São exatos nove meses o prazo que os munícipes
de Monte Negro precisam esperar para ter um RG. É
uma burocracia, lamenta o estudante José Silva,
que aos 18 anos ainda aguarda pelo seu documento, em trâmite
na cidade de Ariquemes, vizinha mais próxima (localizada
a uma hora e meia de Monte Negro) e mais abastada.
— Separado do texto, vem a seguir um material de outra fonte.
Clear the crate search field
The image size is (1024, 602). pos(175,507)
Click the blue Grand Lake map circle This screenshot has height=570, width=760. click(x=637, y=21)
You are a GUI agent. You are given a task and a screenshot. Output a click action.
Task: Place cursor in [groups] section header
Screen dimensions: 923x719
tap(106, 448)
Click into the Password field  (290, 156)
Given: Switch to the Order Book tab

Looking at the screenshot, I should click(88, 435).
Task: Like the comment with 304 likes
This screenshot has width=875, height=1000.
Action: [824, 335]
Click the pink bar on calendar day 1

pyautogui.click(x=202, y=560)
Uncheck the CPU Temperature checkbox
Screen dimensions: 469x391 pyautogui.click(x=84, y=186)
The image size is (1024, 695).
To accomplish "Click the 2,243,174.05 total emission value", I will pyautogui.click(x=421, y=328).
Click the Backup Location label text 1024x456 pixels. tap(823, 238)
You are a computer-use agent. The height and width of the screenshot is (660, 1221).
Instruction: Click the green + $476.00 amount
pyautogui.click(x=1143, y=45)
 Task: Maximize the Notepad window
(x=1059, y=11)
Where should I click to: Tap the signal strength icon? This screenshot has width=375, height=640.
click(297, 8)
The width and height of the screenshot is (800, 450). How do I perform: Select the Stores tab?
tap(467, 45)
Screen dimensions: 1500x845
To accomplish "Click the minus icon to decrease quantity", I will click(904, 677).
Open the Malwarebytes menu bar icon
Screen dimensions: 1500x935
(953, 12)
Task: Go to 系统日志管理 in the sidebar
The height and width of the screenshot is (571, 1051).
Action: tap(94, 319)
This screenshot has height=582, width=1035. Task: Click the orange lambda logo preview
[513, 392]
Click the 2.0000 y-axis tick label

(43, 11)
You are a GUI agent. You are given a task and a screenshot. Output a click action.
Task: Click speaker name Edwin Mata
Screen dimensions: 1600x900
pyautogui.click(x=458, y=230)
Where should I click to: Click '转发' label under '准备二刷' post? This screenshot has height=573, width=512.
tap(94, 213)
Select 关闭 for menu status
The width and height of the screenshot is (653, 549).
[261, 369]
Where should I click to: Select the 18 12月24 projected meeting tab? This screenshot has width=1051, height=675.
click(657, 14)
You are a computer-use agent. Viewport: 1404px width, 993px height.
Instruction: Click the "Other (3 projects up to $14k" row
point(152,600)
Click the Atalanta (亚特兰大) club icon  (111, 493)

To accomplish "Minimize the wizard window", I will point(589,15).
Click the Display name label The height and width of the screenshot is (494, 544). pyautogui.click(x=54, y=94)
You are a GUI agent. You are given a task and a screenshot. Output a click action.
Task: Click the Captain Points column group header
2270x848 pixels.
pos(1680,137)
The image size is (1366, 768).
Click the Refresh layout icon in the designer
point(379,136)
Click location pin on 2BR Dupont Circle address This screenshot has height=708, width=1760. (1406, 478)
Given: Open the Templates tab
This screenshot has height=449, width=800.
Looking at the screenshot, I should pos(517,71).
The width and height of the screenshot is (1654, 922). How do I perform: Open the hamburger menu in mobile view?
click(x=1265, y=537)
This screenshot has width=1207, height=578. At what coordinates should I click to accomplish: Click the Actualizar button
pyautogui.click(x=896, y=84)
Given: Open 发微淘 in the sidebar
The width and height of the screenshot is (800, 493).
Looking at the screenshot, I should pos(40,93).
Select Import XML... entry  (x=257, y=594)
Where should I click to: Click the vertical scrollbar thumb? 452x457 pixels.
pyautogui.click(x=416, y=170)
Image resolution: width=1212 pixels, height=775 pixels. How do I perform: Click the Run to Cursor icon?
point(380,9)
Para Izilma, de 17 anos, mãe de Raissa, 7 meses, RG
é um nome completamente desconhecido. O que é
isso?, pergunta. Sua realidade está muito distante
dos papéis que nos constituem cidadãos. Moradora
da linha rural número 35, Izilma tira leite de 38 vacas
por dia. São 60 litros diariamente. Suas preocupações
se resumem a atingir sua meta e receber os R$ 0,30 por litro
de leite. Mas eu tenho título, assegura.
Foram na minha casa me oferecer um. O título
eleitoral, aliás, é o único documento
conhecido pela maioria dos moradores de Monte Negro. Nem a
secretária da clínica odontológica da
FOB em Monte Negro escapou da burocracia que gesta um documento
de identidade. Aos 18 anos, Rosana Ferreira da Fama não
tem RG porque, para isso, precisa se deslocar até Ariquemes.
Não tive tempo de ver isso ainda, diz.